Oito — Admiração Mútua dos Belos

O Grande Magnata do Mundo das Crônicas de Hong Kong Meng Jun 2710 palavras 2026-01-19 07:36:12

Zhuang Shikai permaneceu no segundo andar sentado por meia hora. Lei Luo, enquanto tomava chá e conversava, apresentou-o formalmente aos líderes das quatro grandes famílias e dos quatro principais grupos da sociedade. Embora fosse apenas uma apresentação casual, sem trazer benefícios imediatos para Zhuang Shikai, todos os chefes dessas famílias e grupos compreendiam o significado. Ele era alguém escolhido por Luo. Enquanto Luo mantivesse sua posição, qualquer um que encontrasse Zhuang Shikai no futuro teria que considerar conceder-lhe algum respeito. Isso era uma demonstração generosa da estima de Luo.

Zhuang Shikai comportou-se de maneira adequada, sem exageros ou servilismo. Sabia que, no mundo, o poder era o mais importante. A admiração e o apoio de Luo eram apenas uma oportunidade. Sem força, não se pode aproveitá-la. Sentado tanto tempo no segundo andar, ele também percebeu algumas nuances: Luo queria dividir o território da “União de Justiça” entre as quatro famílias e quatro grupos principais justamente para evitar o surgimento de uma segunda “União de Justiça” ou de alguém como “Bo Hao”. Era uma estratégia deliberada para criar competição, limitar o poder de cada grupo e garantir o equilíbrio entre as forças legítimas e ilegítimas.

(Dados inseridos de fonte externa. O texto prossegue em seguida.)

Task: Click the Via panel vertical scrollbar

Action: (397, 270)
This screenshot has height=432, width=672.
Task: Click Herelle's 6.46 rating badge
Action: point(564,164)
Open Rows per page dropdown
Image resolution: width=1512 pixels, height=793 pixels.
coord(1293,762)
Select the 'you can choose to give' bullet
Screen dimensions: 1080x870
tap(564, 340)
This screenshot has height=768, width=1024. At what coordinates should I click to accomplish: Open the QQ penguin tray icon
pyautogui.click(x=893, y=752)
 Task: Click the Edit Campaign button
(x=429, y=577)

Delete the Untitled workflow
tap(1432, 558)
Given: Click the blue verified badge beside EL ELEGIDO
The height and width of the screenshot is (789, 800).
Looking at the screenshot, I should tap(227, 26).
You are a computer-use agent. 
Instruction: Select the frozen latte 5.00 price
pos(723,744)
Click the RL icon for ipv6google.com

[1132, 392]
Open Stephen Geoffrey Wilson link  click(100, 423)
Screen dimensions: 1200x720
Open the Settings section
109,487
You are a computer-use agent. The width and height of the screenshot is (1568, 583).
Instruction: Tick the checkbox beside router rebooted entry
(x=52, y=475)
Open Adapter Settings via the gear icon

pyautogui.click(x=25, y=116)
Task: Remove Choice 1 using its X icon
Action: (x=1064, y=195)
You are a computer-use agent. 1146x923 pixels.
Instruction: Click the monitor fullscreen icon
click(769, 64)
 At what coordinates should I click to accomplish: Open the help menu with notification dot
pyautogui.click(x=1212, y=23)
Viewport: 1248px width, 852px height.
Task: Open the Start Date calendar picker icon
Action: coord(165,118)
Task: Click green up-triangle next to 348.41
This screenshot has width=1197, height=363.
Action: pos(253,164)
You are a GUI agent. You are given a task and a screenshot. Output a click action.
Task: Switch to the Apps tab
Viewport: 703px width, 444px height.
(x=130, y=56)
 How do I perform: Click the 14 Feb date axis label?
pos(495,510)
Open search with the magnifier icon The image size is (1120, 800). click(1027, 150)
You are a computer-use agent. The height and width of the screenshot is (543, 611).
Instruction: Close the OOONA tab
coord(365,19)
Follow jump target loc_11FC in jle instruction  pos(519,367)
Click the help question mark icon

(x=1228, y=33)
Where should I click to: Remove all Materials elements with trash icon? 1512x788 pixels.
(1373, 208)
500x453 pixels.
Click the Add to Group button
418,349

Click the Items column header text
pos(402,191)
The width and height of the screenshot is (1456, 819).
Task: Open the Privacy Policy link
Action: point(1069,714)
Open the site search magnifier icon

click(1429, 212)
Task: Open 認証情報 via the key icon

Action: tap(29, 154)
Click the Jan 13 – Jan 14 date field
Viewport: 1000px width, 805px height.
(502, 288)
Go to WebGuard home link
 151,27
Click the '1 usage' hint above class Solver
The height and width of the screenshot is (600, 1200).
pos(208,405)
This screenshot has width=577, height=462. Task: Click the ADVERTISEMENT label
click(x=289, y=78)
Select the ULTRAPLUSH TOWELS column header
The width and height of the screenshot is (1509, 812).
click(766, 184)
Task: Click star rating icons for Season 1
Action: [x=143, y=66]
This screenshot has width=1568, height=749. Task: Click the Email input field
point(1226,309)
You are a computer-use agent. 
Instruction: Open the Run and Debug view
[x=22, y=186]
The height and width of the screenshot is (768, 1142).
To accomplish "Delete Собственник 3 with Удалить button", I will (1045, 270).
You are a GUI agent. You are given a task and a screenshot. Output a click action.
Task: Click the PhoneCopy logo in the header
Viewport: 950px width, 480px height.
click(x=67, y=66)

Meia hora depois, os líderes dos grupos sociais deixaram a mansão no topo da colina. Luo desceu ao primeiro andar com seus homens, convidando os convidados a entrarem no salão para dançar. Um piano estava posicionado no canto superior esquerdo, e o pianista, trajando um terno branco, executava melodias de dança para os presentes. Alguns entravam na pista acompanhados de suas parceiras. Muitos preferiam ficar à margem, apreciando ou conversando. Os líderes dos grupos não se interessavam por dança; após tratar dos negócios, geralmente se retiravam. No entanto, o banquete ainda contava com muitos policiais estrangeiros, chefes de distrito e sargentos, todos acompanhados de familiares ou parceiros. Com eles presentes, nunca faltava quem subisse ao palco.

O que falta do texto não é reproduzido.